Objective: Efficiently acquire data from various sources and ensure secure, accurate, and timely transport to the data lakehouse and data warehouse.
Steps:
Data Source Identification and Mapping
- Action: Identify relevant data sources, including databases, applications, and third-party sources.
- Deliverable: Data source inventory, data mapping documents.
- Control Measures: All data sources SHALL be described in myBMT, EA solution SHALL map enterprise interactions.
Data Profiling and Classification
- Action: Profile data sources to understand data quality and classify based on sensitivity.
- Deliverable: Data profiling reports, classification tags.
- Control Measures: Sensitivity levels defined by DataMart Owner, data tagged for classification, metadata management in myBMT.
Data Acquisition and Integration
- Action: Use ETL processes to acquire data and transport it to the data lakehouse.

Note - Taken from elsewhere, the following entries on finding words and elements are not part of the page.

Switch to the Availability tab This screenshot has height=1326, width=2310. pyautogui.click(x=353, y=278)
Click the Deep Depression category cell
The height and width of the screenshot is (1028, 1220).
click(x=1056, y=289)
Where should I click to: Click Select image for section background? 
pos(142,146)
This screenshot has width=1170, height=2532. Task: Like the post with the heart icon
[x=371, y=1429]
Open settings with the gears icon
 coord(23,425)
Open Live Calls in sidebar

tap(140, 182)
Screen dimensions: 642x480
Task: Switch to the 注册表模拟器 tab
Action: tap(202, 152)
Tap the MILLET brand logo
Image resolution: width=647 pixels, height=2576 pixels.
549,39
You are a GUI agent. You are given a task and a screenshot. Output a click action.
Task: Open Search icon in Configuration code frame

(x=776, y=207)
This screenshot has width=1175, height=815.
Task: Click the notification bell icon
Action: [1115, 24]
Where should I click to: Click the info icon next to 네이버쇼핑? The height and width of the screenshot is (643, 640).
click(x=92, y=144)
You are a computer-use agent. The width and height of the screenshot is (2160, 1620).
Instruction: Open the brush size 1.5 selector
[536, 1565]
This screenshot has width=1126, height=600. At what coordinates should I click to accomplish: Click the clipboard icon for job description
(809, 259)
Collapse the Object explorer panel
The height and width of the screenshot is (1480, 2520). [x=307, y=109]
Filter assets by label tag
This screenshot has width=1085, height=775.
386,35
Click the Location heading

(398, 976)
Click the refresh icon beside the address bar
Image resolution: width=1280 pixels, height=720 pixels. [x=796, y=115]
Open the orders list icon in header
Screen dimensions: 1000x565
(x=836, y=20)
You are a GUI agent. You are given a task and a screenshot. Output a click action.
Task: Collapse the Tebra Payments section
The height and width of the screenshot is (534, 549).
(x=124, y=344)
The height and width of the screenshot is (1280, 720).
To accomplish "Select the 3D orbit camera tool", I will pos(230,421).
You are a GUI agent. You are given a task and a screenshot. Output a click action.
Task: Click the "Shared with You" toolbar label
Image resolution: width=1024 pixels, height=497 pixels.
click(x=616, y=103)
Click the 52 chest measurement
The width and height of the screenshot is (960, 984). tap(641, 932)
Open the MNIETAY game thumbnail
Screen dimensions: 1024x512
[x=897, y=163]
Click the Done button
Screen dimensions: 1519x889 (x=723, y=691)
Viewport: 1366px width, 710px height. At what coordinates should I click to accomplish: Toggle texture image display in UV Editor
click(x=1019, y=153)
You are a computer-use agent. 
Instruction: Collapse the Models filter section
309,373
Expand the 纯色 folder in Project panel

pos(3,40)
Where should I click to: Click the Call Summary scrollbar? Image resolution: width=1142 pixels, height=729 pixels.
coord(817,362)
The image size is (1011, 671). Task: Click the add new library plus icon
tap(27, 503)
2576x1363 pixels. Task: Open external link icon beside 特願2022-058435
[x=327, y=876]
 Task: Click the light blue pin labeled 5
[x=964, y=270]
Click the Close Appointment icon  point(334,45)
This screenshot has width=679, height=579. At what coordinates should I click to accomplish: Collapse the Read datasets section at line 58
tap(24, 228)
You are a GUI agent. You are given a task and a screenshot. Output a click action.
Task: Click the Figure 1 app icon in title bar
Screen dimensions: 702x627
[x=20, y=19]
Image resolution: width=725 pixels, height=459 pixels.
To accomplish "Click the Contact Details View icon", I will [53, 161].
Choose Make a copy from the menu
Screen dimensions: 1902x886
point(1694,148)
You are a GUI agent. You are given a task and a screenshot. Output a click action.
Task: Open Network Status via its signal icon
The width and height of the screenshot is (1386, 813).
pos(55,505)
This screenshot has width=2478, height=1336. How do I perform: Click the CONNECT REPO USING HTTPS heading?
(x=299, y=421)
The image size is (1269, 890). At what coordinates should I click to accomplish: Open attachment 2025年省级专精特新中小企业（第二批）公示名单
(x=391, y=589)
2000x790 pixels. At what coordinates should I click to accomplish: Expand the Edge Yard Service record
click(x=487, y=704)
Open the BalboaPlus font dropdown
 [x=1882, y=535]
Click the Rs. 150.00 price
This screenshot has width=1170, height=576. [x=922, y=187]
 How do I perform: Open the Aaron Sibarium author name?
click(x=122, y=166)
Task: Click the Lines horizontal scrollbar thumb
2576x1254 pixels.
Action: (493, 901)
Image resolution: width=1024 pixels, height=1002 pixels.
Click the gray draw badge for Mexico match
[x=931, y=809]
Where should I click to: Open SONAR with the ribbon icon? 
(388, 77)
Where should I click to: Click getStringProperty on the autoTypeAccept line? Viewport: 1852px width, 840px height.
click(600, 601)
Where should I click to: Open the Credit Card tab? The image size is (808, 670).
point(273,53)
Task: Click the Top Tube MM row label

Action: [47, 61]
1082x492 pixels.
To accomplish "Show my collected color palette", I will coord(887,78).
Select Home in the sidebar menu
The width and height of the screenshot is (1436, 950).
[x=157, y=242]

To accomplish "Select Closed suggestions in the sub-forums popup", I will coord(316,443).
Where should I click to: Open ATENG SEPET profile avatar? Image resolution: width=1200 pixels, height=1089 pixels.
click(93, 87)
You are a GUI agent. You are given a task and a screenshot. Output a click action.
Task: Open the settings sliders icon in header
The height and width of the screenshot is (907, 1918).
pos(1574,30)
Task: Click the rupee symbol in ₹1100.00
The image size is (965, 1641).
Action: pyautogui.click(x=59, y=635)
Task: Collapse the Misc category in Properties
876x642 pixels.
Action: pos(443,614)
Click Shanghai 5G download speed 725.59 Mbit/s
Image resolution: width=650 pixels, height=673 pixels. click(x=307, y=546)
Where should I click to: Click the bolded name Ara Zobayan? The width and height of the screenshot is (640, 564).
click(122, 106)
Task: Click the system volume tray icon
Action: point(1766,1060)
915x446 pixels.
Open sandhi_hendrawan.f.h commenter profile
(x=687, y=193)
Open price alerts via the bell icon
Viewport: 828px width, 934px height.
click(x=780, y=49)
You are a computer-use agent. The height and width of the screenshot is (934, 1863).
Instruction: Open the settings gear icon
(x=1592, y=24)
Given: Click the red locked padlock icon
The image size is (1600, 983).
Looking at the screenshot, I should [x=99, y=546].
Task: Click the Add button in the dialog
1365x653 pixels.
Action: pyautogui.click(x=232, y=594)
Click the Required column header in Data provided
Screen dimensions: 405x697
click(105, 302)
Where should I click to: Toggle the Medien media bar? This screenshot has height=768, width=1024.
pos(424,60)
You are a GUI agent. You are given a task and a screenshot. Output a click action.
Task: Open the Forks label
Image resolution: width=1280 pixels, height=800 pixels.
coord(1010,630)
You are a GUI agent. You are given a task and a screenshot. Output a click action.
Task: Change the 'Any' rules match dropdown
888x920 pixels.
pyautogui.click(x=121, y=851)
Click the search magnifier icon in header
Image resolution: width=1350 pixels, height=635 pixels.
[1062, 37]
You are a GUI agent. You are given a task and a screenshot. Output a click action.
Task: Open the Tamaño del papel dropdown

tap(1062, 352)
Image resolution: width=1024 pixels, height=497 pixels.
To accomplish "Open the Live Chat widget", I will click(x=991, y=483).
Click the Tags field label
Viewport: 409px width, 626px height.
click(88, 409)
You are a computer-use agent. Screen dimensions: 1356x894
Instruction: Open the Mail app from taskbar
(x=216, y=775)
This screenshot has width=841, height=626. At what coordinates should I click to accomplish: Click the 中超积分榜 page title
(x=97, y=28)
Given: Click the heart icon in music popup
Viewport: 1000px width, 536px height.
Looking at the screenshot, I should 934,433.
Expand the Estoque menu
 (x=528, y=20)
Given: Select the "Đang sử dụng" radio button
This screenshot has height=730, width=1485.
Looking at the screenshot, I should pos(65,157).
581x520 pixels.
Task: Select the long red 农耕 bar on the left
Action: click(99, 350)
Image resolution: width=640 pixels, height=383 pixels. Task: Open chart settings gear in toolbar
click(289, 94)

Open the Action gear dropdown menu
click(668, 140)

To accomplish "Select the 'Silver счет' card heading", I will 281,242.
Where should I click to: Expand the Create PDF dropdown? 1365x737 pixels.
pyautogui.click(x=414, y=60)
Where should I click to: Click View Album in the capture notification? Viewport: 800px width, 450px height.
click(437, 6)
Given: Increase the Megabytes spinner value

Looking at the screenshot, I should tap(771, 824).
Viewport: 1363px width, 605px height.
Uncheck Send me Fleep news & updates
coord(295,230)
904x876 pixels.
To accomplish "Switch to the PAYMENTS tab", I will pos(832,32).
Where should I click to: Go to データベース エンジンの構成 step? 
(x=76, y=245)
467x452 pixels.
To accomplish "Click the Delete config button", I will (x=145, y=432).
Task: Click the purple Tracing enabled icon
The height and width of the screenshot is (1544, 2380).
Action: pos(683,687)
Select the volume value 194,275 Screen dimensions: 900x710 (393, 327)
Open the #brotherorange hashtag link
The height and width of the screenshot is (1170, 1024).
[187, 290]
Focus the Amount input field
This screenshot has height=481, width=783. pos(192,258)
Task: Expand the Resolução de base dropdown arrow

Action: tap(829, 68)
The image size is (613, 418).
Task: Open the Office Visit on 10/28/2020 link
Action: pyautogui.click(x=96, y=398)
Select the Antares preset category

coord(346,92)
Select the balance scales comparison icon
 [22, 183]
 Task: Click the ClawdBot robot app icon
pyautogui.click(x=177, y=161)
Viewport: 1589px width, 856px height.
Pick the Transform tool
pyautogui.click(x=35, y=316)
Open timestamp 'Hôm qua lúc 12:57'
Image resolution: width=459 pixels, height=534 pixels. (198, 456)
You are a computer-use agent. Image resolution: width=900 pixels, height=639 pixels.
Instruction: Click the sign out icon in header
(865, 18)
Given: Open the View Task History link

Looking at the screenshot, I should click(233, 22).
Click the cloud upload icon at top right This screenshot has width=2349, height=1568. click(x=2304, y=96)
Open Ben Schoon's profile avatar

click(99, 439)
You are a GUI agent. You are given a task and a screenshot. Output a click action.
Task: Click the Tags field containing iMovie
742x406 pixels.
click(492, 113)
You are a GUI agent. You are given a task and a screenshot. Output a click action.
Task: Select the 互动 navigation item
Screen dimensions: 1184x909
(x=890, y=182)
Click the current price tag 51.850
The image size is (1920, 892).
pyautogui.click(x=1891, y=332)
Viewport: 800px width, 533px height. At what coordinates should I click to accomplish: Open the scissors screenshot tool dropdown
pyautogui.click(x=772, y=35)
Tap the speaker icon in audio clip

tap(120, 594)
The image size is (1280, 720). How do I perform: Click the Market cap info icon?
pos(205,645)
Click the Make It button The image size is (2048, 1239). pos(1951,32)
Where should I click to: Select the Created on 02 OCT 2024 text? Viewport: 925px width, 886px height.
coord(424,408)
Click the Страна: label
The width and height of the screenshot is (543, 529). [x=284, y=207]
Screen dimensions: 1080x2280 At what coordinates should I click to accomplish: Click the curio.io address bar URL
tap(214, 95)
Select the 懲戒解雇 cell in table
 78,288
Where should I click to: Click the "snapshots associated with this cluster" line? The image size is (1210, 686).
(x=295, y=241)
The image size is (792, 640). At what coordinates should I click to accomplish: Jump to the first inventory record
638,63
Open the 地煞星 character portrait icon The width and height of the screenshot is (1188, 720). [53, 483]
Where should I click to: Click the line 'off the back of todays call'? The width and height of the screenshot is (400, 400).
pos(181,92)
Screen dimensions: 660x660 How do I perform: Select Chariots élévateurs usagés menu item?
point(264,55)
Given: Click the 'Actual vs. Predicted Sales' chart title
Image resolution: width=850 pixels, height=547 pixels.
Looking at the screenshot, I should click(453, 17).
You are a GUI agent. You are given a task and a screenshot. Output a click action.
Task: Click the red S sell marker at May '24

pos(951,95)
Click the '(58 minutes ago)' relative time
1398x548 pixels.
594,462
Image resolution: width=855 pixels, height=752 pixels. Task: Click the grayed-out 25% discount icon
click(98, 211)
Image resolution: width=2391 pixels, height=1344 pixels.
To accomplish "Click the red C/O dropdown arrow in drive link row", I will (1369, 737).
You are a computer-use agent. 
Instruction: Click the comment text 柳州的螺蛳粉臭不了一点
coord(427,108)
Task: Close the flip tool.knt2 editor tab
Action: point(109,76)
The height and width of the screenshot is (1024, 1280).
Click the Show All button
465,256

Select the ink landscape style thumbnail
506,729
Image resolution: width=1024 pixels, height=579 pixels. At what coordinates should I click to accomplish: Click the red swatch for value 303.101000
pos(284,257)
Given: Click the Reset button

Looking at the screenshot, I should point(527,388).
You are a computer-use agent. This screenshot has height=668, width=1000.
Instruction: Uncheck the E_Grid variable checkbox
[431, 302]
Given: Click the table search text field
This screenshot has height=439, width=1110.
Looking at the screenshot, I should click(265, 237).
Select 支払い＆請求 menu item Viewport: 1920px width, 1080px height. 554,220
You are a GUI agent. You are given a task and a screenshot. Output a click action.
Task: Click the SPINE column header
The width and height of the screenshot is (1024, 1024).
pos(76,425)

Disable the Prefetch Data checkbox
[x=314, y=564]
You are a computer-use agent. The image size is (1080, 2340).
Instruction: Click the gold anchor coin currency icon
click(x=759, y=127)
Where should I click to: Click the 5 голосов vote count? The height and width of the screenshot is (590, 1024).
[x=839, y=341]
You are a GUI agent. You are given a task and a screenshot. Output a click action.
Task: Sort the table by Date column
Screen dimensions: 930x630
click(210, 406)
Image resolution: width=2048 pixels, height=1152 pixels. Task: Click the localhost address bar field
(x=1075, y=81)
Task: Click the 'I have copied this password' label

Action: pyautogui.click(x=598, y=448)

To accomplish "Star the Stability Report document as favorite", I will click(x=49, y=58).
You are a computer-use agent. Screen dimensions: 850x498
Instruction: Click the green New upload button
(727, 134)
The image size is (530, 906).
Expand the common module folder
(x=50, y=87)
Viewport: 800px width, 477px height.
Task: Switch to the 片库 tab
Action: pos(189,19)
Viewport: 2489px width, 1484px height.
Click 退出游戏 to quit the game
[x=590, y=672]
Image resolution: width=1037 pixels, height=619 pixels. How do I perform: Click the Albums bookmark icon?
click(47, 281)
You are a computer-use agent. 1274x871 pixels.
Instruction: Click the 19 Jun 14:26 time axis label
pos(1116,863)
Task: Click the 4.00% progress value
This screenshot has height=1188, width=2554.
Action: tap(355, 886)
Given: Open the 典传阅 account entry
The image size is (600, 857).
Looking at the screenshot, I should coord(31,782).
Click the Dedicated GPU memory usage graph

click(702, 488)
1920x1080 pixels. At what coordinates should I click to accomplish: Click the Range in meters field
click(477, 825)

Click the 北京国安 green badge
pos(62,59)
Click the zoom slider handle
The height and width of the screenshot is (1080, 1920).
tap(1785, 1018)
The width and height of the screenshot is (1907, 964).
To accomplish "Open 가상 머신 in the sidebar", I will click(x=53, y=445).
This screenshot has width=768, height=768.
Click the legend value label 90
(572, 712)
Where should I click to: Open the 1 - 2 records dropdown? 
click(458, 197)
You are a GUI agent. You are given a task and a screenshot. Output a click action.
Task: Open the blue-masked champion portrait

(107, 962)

- Deliverable: ETL process documentation, transfer logs.
- Control Measures: Data encryption for sensitive data, archiving of source data before processing, transfer logs applied at each pipeline stage.
Transport to Data Warehouse
- Action: Orchestrate the secure and accurate transfer of data from the lakehouse to the data warehouse.
- Deliverable: Data warehouse integration reports.
- Control Measures: Continuous monitoring, execution logs identifying external agents and calling users.
Testing and Validation
- Action: Perform integration testing to ensure the ETL process works end-to-end from source to warehouse.
- Deliverable: Test reports, validation results.
- Control Measures: Data views in DataMarts checked for errors, data accuracy validated.